Volume of the region in $\mathbb{R}^3$ defined by $z^2 \ge x^2 + y^2$, $x^2 +y^2 +z^2 \le 1$ and $z \ge 0$ I want to find volume the region in $\mathbb{R}^3$ defined by $z^2 \ge x^2 + y^2$, $x^2 +y^2 +z^2 \le  1$ and $z  \ge 0.$
I set it up as $\displaystyle \int_{-\frac{1}{\sqrt{2}}}^{\frac{1}{\sqrt{2}}}\int_{-\sqrt{\frac{1}{2} - x^2}}^{\sqrt{\frac{1}{2} - x^2}}\int_0^{\frac{1}{\sqrt{2}}} \, dz \, dy \, dx$ - how come that's not the concerned volume?

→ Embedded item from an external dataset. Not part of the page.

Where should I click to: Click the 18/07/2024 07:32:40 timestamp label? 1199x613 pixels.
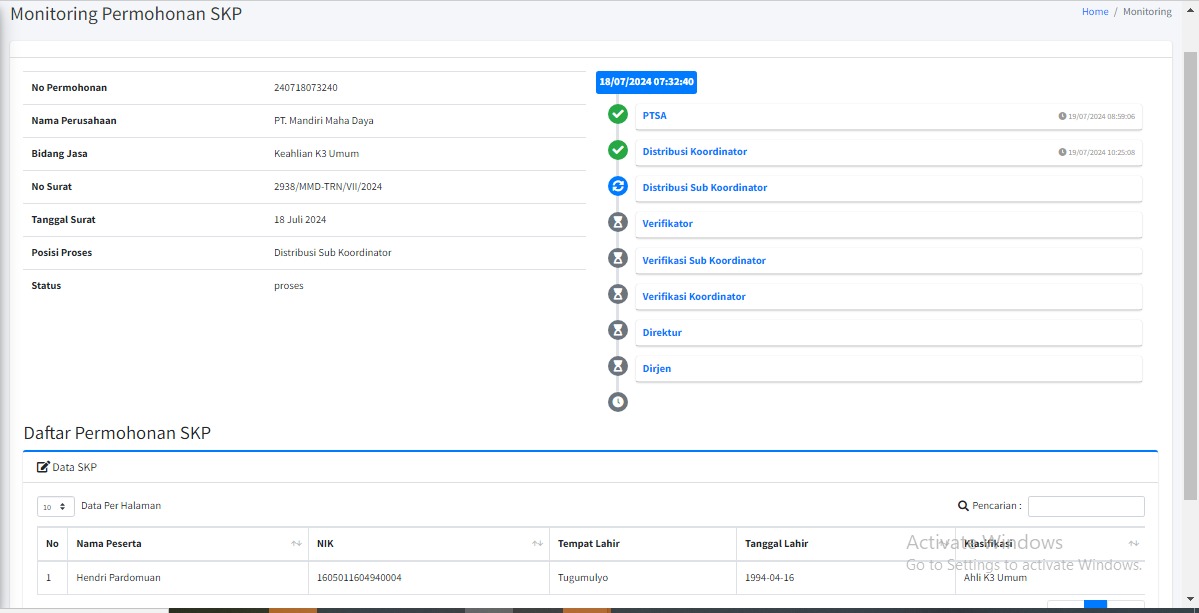(646, 82)
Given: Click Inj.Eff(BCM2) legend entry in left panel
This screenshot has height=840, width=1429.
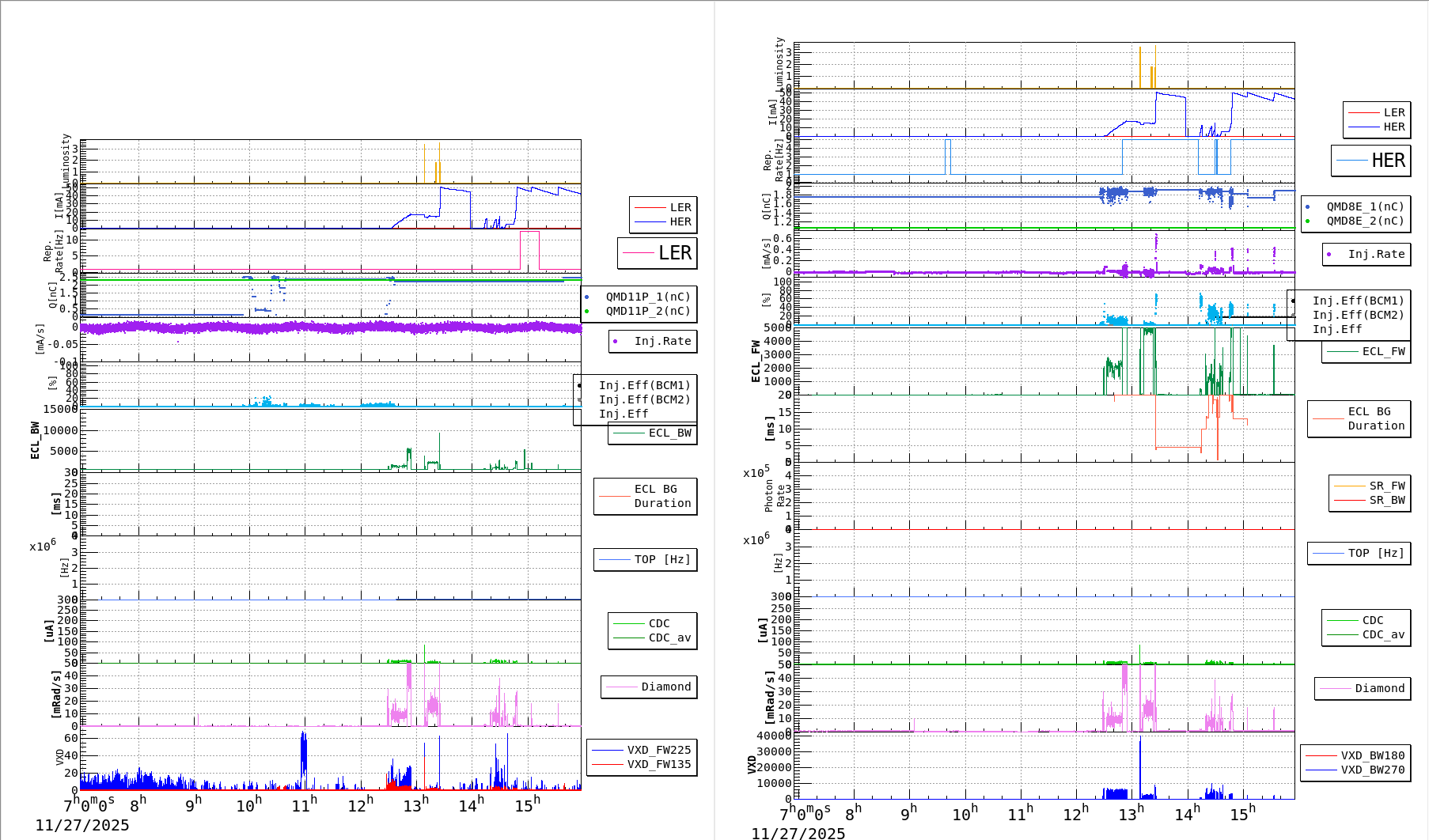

 A: $x^2+y^2+z^2 \leq 1$ is clearly a ball. And for $z^2 \geq x^2 + y^2$, you can think in this way, let $r^2 = x^2+y^2$, then $x^2+y^2 = r^2 \leq z^2$, which is a cone. The overlap of a cone and a ball is still a cone. So try to use spherical coordinates. 
A: The specified limits of integration are incorrect because $z$ does not depend on $x$ or $y$, whereas the actual region of integration does clearly depend on the value of $x$ and $y$.  For example, when $x = 1/2$ and $y = 0$, the given inequalities become $z \ge 1/2$ and $z \le \sqrt{3}/2$, hence the interval of integration for $z$ is $[1/2, \sqrt{3}/2]$.  But when $x = y = 0$, the interval of integration for $z$ is obviously $z \in [0, 1]$.
To understand what is going on, it helps to sketch the regions corresponding to each condition.  In this particular case, we can observe that each of the inequalities is invariant under rotation about the $z$-axis; that is to say, the cylindrical transformation $$x = r \cos \theta, \quad y = r \sin \theta$$ transforms the first inequality to $z^2 \ge r^2$, the second to $z^2 \le 1 - r^2$, and the third remains the same: $z \ge 0$.  This further simplifies to $$r \le z \le \sqrt{1-r^2}, \quad 0 \le r \le 1.$$  Now we can sketch the cross-sectional region corresponding to these inequalities in the $rz$-plane, and see that this is a sector of a unit circle with angle $\pi/4$, and that the desired volume is a solid of revolution about one of the radii of this sector.
There are many ways to characterize this volume:  for example, $$V = \int_{r=0}^{1/\sqrt{2}} 2\pi r (\sqrt{1-r^2} - r) \, dr$$ is the expression obtained by the method of cylindrical shells.  $$V = \int_{z=0}^{1/\sqrt{2}} \pi z^2 \, dz + \int_{z=1/\sqrt{2}}^1 \pi (1-z^2) \, dz$$ is the expression obtained by the method of disks perpendicular to the $z$-axis.  $$V = \int_{\theta=0}^{2\pi} \int_{r=0}^{1/\sqrt{2}} (\sqrt{1-r^2} - r) r \, dr \, d\theta$$ is the expression obtained by cylindrical coordinates (and is essentially equivalent to the cylindrical shell method).  $$V = \int_{\theta=0}^{2\pi} \int_{\phi=0}^{\pi/4} \int_{r=0}^1 r^2 \sin \phi \, dr \, d\phi \, d\theta$$ is the expression obtained using spherical coordinates.  The Cartesian expression is far too complicated to be worth writing down.